P 343 La jouissance est indissociable de la fonction d’engendrement ( enfant ) et de remplacement des générations ( mort )
P 359 Violence de l’envie génitale = jouissance =reproduction = vie.
Ce sacrifice du « moi » nous oriente aussi vers une vie riche d’autre chose, une vie qui ne serait pas finalisée sur des buts de possession et de contrôle, mais sur l’humain, sur la qualité des sensations et sur la beauté de l’existence.
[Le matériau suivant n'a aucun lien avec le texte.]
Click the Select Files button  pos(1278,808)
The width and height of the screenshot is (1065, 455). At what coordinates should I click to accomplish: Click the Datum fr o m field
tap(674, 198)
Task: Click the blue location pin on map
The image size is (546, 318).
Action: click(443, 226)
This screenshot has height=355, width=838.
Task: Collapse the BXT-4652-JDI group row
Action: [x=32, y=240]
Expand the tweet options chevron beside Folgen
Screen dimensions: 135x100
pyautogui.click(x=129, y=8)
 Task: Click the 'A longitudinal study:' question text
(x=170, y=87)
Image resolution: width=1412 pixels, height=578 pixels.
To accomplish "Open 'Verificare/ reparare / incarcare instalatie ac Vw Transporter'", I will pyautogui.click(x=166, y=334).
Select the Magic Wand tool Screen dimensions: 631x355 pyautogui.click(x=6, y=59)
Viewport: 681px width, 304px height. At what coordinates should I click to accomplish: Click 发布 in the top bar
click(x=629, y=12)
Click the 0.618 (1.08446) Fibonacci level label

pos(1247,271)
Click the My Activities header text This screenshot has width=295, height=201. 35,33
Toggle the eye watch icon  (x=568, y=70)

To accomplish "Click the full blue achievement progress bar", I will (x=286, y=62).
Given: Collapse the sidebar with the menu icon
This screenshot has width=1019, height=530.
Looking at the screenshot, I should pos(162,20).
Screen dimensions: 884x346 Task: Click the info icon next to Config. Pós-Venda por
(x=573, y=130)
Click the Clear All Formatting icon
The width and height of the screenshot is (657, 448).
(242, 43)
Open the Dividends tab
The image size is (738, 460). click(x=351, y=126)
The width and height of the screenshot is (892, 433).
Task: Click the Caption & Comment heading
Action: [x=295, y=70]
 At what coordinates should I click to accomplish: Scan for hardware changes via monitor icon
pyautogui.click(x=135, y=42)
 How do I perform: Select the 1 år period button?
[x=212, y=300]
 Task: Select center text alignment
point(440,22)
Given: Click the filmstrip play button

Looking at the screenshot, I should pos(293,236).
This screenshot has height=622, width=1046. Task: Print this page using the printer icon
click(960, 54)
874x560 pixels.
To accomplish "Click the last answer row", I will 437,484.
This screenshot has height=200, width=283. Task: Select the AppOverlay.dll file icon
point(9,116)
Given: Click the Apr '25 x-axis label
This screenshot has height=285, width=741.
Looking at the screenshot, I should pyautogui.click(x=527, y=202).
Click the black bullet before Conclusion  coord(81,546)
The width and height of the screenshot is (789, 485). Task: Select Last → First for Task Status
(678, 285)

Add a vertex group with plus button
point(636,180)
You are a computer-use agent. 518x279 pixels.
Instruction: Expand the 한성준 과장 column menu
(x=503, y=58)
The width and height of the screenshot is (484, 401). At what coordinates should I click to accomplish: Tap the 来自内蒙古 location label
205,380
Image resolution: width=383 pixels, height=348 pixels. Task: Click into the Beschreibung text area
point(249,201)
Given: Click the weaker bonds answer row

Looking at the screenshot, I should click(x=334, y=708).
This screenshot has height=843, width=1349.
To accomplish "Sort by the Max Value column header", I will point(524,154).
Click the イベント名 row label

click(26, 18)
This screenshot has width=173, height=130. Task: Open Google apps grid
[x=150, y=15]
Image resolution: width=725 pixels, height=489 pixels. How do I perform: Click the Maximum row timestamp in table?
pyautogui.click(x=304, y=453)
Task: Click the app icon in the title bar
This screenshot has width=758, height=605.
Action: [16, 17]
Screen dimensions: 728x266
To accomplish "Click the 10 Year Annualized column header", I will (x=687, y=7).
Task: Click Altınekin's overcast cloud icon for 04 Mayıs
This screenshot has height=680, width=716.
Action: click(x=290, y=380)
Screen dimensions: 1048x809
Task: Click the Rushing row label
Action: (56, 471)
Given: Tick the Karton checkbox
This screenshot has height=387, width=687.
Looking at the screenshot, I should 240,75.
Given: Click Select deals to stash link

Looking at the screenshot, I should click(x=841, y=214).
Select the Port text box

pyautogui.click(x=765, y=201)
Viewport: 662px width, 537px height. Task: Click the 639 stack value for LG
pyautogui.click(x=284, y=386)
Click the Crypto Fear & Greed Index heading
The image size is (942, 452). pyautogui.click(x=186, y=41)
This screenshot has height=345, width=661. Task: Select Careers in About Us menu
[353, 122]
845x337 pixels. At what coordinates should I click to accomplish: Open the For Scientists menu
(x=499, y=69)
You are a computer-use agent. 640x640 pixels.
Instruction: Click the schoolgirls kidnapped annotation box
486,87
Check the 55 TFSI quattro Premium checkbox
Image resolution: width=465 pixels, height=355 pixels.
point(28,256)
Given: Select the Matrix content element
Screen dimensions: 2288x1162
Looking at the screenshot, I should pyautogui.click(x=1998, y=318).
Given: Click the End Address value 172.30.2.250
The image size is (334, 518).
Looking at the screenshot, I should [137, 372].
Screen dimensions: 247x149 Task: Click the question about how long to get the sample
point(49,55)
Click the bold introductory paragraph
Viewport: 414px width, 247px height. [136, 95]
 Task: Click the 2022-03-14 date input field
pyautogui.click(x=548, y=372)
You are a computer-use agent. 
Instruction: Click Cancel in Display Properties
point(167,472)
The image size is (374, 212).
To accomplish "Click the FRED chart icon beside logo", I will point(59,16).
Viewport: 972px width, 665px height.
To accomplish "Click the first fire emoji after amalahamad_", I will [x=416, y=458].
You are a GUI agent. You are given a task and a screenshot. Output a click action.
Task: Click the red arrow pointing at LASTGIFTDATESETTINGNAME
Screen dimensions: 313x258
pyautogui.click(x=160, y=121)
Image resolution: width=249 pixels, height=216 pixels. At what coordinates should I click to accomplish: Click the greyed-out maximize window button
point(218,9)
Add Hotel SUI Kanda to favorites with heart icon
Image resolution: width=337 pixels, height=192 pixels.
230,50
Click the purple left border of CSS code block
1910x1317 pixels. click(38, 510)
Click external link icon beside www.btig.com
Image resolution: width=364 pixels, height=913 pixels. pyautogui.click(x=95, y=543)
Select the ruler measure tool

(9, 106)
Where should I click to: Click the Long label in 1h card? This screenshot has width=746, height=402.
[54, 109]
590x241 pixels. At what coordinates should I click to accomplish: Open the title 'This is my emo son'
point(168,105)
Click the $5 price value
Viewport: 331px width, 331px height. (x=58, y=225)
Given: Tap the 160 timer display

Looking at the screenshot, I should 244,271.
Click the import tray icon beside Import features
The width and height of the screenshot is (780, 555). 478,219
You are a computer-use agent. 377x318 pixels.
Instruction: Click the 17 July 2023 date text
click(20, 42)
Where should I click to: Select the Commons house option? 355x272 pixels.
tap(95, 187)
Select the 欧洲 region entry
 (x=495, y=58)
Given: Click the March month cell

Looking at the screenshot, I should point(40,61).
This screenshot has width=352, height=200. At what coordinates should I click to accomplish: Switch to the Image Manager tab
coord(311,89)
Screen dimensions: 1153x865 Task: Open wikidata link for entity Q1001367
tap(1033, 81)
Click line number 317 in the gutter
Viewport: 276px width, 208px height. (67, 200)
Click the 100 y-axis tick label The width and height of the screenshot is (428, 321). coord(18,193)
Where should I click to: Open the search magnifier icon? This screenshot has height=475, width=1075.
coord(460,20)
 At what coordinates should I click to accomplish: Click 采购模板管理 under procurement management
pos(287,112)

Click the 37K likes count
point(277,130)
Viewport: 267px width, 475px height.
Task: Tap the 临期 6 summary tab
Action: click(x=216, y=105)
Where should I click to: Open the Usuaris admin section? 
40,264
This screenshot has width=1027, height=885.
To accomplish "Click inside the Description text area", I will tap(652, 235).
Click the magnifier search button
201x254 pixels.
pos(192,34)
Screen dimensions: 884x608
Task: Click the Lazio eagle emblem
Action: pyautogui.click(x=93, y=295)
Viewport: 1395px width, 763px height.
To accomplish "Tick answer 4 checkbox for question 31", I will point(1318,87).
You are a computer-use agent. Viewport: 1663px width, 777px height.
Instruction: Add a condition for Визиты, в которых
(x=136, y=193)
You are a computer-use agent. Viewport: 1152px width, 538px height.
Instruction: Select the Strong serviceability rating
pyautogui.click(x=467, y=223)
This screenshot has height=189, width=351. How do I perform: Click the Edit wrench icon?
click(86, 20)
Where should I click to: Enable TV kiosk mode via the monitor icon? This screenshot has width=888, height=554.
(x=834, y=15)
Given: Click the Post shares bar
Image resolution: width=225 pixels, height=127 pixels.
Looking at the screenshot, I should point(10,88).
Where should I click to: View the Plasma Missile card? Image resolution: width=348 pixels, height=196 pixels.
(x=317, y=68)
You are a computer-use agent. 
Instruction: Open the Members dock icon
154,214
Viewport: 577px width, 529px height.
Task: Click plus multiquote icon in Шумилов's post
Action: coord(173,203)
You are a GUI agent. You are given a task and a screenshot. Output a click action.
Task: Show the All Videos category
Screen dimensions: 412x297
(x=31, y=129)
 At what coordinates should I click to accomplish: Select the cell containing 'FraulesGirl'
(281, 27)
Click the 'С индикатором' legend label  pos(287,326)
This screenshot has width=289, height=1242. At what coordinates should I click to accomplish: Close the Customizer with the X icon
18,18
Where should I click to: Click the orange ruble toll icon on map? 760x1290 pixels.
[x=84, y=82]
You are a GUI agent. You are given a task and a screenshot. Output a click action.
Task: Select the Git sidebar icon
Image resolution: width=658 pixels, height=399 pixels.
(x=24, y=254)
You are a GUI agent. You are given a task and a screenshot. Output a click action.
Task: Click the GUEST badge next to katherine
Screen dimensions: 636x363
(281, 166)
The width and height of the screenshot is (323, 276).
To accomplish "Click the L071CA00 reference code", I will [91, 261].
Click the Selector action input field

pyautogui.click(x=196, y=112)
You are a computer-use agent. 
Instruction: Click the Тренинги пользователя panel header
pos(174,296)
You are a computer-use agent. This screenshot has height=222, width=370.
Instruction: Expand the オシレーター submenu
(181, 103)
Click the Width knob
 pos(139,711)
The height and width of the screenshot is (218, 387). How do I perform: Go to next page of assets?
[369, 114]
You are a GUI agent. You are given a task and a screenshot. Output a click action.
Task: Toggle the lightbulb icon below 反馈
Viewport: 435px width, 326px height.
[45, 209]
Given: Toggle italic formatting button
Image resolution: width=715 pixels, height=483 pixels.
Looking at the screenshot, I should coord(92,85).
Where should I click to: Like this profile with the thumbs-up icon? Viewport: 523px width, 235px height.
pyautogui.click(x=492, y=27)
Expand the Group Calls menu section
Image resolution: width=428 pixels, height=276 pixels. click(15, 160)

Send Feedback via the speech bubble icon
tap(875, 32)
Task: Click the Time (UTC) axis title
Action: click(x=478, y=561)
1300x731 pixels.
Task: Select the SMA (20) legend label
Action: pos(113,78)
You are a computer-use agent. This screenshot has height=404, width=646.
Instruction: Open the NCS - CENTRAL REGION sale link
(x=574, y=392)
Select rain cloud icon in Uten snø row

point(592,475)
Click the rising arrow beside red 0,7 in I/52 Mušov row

Il amène à ressentir de l’émerveillement devant cet incroyable phénomène qu’est la vie, du ravissement et un profond respect devant cet immense mystère qui nous vient d’un ailleurs et qui nous dépasse complètement.
Conclusion
Ce livre démontre qu’il est possible d’exprimer du « fondamental » et du complexe dans un langage clair, relativement accessible qui n’exclut pas la densité et la richesse.
Cependant la question est de savoir quelle résonance ce livre démocratique peut avoir sur un lecteur qui n’a pas eu accès à sa propre existence archaïque, à ses motivations profondes – inconscientes par un travail / soi, études… ?
En effet, certains développements ou idées sont difficiles à accepter d’emblée car ;
-soit pouvant être perçus comme réservés à des initiés, à minima familiarisés ; ayant déjà fait un certain chemin de vie et de conscience (ex :… »La perversion est un des nœuds de la construction de grandes hiérarchies sociales » p.119 ou chapitre sur « l’expansion de l’orgasme »),
-soit dérangeants, confrontants comme toute réalité, miroir…
Donc une lecture entraînant un renforcement temporaire (?) des résistances ou écho-onde de choc fragilisant des défenses, un « idéal du moi »…ou éclairant-initialisant une voie de guérison et évolution ?
Le lecteur ne peut sortir indemne de ce voyage dans un labyrinthique souterrain avec des ouvertures sur la dimension transcendante et extatique de la vie : il change le regard sur soi, donc sur l’autre et son attitude sur le sens de l’existence.
Finalement que ce soit le CCF ou tout métier relatif à l’accompagnement vers moins de souffrance, vers une libération… cet « ABC de la sexualité » est peut-être à utiliser comme un dictionnaire ; le professionnel de l’accompagnement pouvant en effet y trouver dans sa pratique quotidienne des repères et des éléments-clés de compréhension, un guide dans ce vaste champ de l’humain en recherche de réparation et de réalisation.